Here, the State presented evidence that when Stinton unlawfully entered McNeill's residence, he knew of the order and intended to violate its provision restraining him from making harassing contact with McNeill. And it is undisputed that Stinton entered or remained unlawfully in McNeill's residence. Thus, the State established a prima facie case that Stinton violated a provision of the protection order forbidding him from harassing contact with McNeill.6

Nonetheless, Stinton asserts that the State's theory would improperly "elevate all violation of protection orders to burglaries." Br. of Respondent at 8. We disagree.

The court may specifically tailor a protection order to the petitioner's circumstances by including multiple provisions forbidding the respondent from a variety of misconduct toward the petitioner. RCW 26.50.060; Kaminski, 103 Wash.App. at 331, 12 P.3d 1030. Thus, the respondent may violate a protection order by disobeying one or several of multiple provisions. See RCW 26.50.110(1) ("a violation of the restraint provisions, or of a provision excluding the person from a residence, workplace, school, or day care, or of a provision prohibiting a person from knowingly coming within, or knowingly remaining within, a specified distance of a location.") (emphasis added).

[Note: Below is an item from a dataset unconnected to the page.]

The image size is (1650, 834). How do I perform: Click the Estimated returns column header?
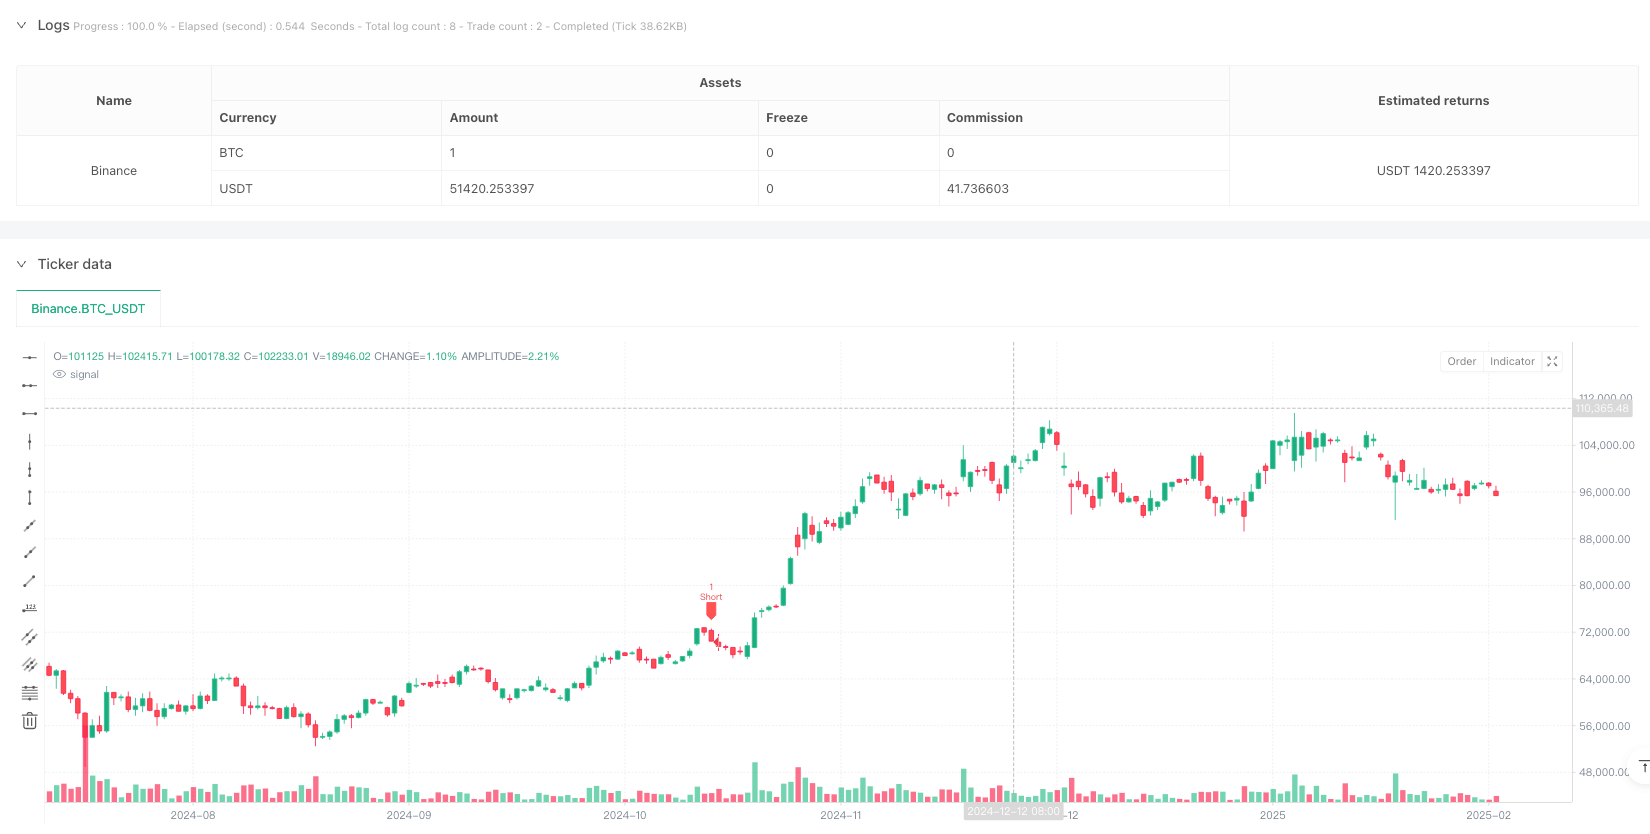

Stinton's protection order contained two provisions prohibiting separate and distinct conduct toward McNeill. And the evidence of Stinton's harassing and threatening McNeill was separate and distinct from the evidence supporting his unlawful entry.

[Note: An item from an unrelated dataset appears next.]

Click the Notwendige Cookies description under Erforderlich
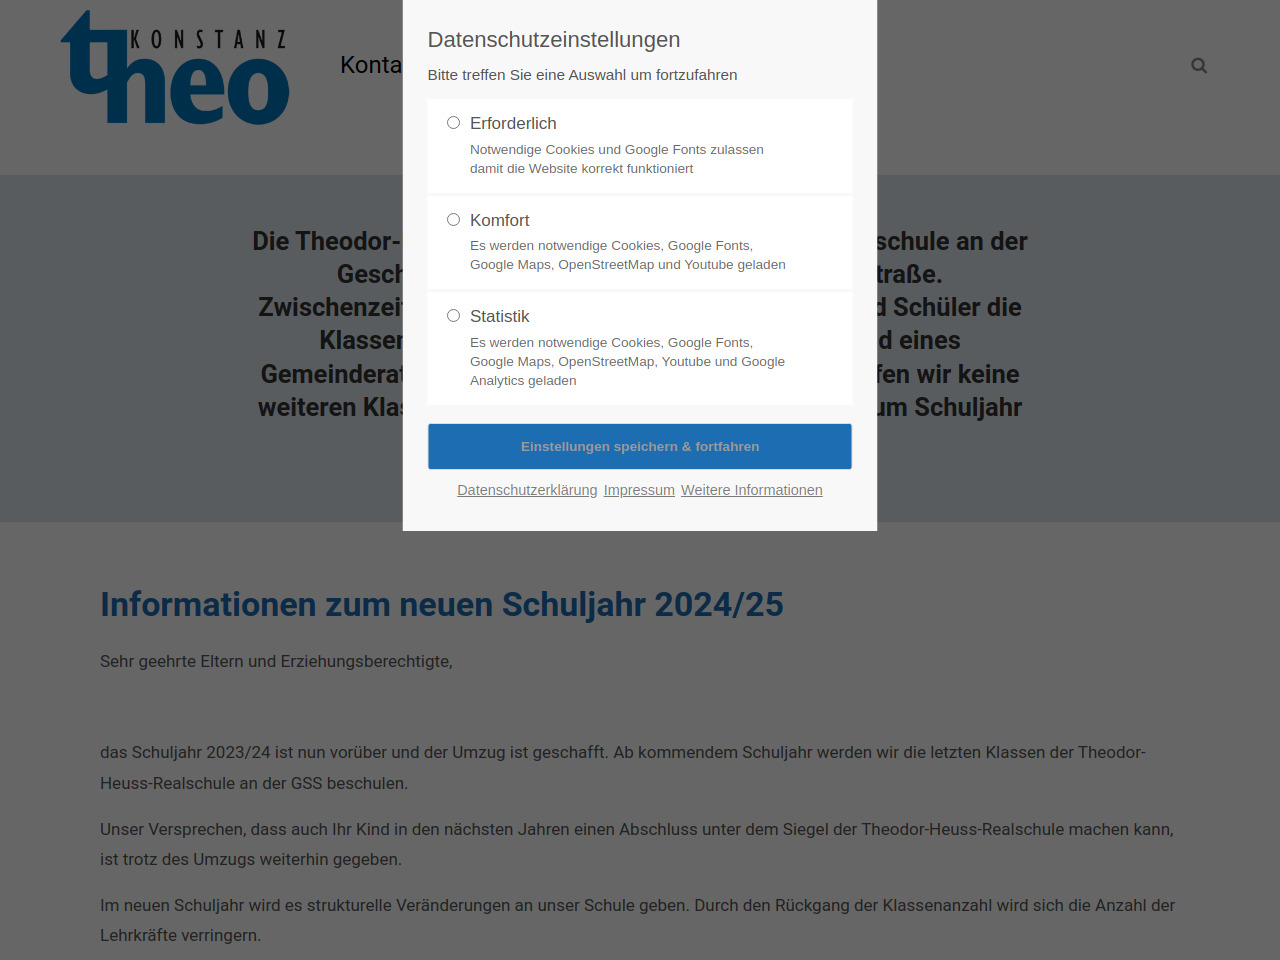click(x=616, y=159)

Stinton cites State v. Miller, 90 Wash.App. 720, 954 P.2d 925 (1998), for the proposition that it is not appropriate to imply proof of one element of a burglary by proving another element. He appears to be suggesting that it is improper to prove his intent to commit a crime therein merely with evidence that he unlawfully entered the premises. We agree, but find this contention irrelevant.

In Miller, the defendant lawfully entered a public car wash with an alleged intent to steal money from coin boxes. 90 Wash. App. at 723, 954 P.2d 925. The State attempted to prove unlawful entry by arguing that Miller's entry violated an implied privilege or license. Miller, 90 Wash.App. at 723, 954 P.2d 925. But the Miller court rejected this argument, holding that the facts did not support the State's argument. 90 Wash.App. at 725, 954 P.2d 925.

Here, Stinton concedes the unlawful entry element of residential burglary and the State presented independent evidence of Stinton's intent to commit a crime therein, harassing McNeill. As the State has presented proof of both prongs of residential burglary, Mille...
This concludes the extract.